Tarefas:
A) Liste todas as comparações com objetos ou situações do dia a dia que o texto sobre a dualidade onda-partícula usa para explicar o comportamento do fóton e do aparato ótico.
B) Por favor, reescreva em forma de lista, de modo mais breve e mantendo os fatos principais, o parágrafo do texto sobre a dualidade onda-partícula que começa com "Há poucos anos, físicos mostraram".
C) Prossiga o texto sobre a dualidade onda-partícula a partir do ponto em que ele termina.

━━━━━ Texto de origem ━━━━━

A dualidade onda-partícula é uma característica fundamental da mecânica quântica, uma que não se compreende facilmente nos termos intuitivos da experiência cotidiana. Mas a natureza dupla de entidades quântico-mecânicas fica ainda mais estranha. Novos experimentos demonstram que fótons não apenas mudam de ondas para partículas, e de volta para ondas; mas que podem, na verdade, exibir tendências de ondas e partículas ao mesmo tempo. De fato, um fóton pode atravessar um complexo aparato ótico e desaparecer para sempre em um detector sem ter decidido sua identidade – assumindo uma natureza de onda ou partícula só depois de já ter sido destruído.

Há poucos anos, físicos mostraram que um fóton “escolhe” se quer agir como onda ou partícula quando é forçado a isso. Se, por exemplo, um fóton for enviado a um de dois caminhos por um divisor de feixes (uma espécie de bifurcação na estrada ótica), e cada um desses caminhos levar a um detector de fótons, o fóton terá a mesma probabilidade de aparecer em qualquer um dos detectores. Em outras palavras, o fóton simplesmente escolhe uma das rotas e a segue até o fim, como uma bolinha de gude em um tubo. Mas se os caminhos divididos se recombinarem antes dos detectores, permitindo que os conteúdos dos dois canais interfiram como ondas que fluem ao redor de um pilar e se reencontram do outro lado, um fóton demonstra efeitos de interferência ondulatória, essencialmente passando pelos dois caminhos ao mesmo tempo. Se você mede um fóton como uma onda, ele age como uma.

━━━━━ Registros selecionados ━━━━━

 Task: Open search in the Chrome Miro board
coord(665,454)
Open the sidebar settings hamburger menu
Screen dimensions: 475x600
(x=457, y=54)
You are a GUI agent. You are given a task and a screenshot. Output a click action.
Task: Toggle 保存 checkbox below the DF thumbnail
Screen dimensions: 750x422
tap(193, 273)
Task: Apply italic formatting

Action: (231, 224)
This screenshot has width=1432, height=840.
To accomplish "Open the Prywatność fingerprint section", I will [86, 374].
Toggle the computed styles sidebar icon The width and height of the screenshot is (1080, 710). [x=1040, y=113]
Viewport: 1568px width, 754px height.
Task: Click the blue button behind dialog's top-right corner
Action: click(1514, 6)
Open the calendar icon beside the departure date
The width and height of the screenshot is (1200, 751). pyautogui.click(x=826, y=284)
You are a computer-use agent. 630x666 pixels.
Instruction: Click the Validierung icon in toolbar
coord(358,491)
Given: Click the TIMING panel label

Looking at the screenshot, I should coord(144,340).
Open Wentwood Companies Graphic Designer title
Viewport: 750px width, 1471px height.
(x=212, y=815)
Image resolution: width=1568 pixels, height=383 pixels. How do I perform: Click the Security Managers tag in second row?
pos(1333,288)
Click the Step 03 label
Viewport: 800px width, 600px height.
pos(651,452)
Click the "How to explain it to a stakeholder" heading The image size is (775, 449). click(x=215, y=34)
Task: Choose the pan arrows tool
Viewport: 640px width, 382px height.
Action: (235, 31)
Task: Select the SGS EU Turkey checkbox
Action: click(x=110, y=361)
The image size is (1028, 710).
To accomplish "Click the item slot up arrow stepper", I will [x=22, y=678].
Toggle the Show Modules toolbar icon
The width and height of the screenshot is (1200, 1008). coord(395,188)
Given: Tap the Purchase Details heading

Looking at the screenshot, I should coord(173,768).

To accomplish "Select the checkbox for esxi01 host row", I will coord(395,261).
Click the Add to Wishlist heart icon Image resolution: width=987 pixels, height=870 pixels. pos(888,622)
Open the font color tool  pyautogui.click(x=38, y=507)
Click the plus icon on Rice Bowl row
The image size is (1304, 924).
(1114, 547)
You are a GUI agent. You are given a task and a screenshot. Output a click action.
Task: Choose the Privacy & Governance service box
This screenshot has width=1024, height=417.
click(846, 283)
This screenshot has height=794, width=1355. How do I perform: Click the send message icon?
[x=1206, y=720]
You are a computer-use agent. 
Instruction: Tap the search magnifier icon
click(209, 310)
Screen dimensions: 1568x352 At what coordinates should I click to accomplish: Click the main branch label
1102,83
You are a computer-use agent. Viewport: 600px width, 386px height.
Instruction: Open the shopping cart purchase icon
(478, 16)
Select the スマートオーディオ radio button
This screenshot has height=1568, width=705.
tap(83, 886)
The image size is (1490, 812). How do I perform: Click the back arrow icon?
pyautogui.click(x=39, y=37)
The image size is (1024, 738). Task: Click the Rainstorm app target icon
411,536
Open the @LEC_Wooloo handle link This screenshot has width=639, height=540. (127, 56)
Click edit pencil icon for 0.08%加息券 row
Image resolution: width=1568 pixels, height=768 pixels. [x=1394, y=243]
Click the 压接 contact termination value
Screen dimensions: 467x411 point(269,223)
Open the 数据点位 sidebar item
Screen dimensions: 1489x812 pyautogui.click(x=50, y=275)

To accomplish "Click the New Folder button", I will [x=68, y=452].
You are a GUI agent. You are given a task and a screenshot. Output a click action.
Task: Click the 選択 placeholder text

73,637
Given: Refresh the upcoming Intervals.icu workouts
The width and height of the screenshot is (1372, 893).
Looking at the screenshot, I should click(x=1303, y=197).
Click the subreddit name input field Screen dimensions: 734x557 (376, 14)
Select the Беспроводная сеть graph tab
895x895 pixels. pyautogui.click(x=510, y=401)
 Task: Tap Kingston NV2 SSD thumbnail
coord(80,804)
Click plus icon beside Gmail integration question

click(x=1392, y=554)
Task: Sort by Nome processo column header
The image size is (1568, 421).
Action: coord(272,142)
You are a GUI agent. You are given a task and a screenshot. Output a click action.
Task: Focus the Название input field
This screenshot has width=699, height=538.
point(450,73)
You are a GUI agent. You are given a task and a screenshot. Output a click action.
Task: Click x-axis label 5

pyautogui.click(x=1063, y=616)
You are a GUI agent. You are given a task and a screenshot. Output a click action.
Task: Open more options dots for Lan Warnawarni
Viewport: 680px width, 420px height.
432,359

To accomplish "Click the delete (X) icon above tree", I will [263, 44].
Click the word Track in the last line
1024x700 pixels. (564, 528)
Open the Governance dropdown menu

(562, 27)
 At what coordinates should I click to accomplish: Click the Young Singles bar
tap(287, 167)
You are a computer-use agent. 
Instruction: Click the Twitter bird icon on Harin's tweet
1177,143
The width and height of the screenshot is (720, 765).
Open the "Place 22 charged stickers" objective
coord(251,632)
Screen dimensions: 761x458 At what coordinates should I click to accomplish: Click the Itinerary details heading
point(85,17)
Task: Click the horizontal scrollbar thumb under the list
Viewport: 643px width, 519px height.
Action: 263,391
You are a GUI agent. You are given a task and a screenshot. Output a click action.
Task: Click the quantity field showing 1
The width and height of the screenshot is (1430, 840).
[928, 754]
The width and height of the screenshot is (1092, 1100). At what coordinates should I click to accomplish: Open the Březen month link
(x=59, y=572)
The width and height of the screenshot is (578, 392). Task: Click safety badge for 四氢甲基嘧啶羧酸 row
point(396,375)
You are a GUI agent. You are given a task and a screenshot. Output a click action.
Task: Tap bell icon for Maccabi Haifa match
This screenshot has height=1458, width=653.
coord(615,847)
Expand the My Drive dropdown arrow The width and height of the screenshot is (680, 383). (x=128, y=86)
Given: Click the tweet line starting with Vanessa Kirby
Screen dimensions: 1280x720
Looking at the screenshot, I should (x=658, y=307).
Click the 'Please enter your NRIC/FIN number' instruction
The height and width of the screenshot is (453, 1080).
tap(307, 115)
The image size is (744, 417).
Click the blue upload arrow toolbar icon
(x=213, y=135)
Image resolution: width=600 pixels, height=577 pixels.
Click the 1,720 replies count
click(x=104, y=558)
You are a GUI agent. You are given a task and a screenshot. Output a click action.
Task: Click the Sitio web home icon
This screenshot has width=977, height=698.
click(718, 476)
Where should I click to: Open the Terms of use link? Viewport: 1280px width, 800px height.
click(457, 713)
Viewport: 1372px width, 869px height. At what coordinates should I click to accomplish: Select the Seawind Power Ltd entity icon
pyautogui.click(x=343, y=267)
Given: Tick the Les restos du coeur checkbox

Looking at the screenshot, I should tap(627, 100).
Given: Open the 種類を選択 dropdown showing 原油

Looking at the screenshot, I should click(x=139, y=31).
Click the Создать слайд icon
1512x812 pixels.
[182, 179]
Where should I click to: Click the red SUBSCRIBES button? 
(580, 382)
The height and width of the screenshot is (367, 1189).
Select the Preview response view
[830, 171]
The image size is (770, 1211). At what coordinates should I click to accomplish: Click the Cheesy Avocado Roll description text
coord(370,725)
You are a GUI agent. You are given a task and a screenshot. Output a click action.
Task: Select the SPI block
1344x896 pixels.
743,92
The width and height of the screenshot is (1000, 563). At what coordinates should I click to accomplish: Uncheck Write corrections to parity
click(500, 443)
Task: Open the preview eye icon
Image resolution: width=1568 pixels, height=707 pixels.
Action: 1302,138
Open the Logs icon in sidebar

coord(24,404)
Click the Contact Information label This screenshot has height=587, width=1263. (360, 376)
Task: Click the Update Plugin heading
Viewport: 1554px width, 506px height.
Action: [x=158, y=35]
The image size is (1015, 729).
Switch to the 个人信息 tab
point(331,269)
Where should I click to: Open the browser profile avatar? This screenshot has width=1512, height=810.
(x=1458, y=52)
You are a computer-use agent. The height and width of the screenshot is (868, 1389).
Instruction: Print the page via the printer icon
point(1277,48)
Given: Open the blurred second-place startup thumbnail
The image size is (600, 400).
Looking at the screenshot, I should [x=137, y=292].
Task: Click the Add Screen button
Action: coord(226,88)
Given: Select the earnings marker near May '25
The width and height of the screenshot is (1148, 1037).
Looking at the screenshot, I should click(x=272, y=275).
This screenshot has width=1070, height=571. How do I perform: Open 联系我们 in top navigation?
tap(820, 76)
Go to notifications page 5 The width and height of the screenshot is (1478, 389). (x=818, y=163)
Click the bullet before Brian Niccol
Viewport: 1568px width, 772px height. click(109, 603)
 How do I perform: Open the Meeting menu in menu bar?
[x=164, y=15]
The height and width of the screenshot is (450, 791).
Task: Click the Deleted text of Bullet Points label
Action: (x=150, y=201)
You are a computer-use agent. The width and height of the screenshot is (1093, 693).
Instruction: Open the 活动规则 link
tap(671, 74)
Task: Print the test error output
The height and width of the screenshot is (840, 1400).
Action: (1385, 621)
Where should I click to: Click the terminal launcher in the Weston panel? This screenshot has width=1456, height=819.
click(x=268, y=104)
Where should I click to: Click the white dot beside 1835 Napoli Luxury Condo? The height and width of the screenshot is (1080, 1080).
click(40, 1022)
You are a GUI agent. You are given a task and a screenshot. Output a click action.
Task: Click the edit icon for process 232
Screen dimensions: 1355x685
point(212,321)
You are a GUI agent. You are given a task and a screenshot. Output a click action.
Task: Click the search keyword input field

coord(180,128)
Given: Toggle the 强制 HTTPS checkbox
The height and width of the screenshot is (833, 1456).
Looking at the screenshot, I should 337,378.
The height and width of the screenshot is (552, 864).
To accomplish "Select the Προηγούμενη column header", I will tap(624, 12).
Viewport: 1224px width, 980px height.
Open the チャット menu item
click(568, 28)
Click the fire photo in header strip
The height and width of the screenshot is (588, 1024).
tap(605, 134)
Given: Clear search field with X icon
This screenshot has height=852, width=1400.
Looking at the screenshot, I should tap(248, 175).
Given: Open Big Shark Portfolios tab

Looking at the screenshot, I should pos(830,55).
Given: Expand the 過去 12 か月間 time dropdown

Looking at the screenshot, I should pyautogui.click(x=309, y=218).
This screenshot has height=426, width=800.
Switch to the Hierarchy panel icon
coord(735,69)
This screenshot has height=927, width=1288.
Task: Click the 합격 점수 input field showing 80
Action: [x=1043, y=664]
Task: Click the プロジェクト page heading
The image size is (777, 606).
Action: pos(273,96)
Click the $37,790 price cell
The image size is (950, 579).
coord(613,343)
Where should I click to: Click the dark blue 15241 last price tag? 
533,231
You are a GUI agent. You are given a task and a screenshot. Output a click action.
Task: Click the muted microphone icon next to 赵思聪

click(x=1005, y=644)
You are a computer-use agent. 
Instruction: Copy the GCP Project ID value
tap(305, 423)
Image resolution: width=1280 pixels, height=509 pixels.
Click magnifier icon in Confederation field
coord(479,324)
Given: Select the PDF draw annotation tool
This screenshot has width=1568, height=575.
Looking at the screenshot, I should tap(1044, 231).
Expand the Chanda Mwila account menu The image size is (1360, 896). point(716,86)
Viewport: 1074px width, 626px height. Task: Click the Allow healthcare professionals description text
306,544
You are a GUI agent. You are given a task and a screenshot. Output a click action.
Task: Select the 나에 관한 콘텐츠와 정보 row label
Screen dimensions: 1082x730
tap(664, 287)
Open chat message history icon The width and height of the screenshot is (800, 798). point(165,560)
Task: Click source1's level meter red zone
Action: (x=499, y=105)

━━━━━

Respostas do exercício:
A)
- O divisor de feixes como "uma espécie de bifurcação na estrada ótica"
- O fóton que segue uma só rota até o fim "como uma bolinha de gude em um tubo"
- Os conteúdos dos dois canais que interferem "como ondas que fluem ao redor de um pilar e se reencontram do outro lado"

B)
- Físicos mostraram há poucos anos que o fóton "escolhe" agir como onda ou como partícula quando é forçado a isso.
- Quando um divisor de feixes envia o fóton a um de dois caminhos, cada um com seu detector, o fóton tem a mesma probabilidade de aparecer em qualquer um deles. Ele segue uma única rota até o fim.
- Se os caminhos se recombinam antes dos detectores, o fóton mostra efeitos de interferência ondulatória e passa, em essência, pelos dois caminhos ao mesmo tempo.
- Medido como onda, o fóton age como onda.

C)
Pode-se suspeitar que os fótons simplesmente assumem um ou outro comportamento – onda ou partícula – com antecedência, ou quando atingem o divisor de feixes. Mas um experimento de 2007 sobre a “escolha tardia” eliminou essa possibilidade. Físicos usando um interferômetro, um dispositivo experimental que inclui o divisor de feixes, alternaram entre combinar os caminhos e mantê-los separados. Mas eles só decidiam entre um ou outro depois de o fóton ter passado pelo divisor de ondas. Mesmo assim os fótons demonstraram efeitos de interferência quando recombinados, ainda que (pelo menos em um mundo simples) as partículas já devessem ter sido forçadas a escolher qual caminho tomar.

Agora dois grupos de pesquisa utilizaram uma versão ainda mais bizarra do experimento de escolha tardia. Em dois estudos publicados na edição de novembro da Nature, uma equipe sediada na França e um grupo da Inglaterra relataram usar um interruptor quântico para modificar o dispositivo experimental. Exceto que, nesse experimento, o interruptor só foi ativado – assim forçando o fóton a agir como onda ou como partícula – depois que os físicos já haviam identificado o fóton em um dos detectores.

Ao mudar as configurações do dispositivo, as duas equipes não apenas conseguiram forçar o fóton experimental a se comportar como partícula ou onda, mas também conseguiram explorar estados intermediários. “Podemos mudar o comportamento do fóton de teste, de onda para partícula, continuamente”, declara Sébastien Tanzilli, coautor do estudo e físico especializado em ótica quântica do Centro Nacional de Pesquisas Físicas (CNRS) em Paris, que atualmente está na Universidade de Nice Sophia Antipolis. “Entre os dois extremos, nós temos estados que surgem com interferência reduzida. Então temos uma superposição de onda e partícula”.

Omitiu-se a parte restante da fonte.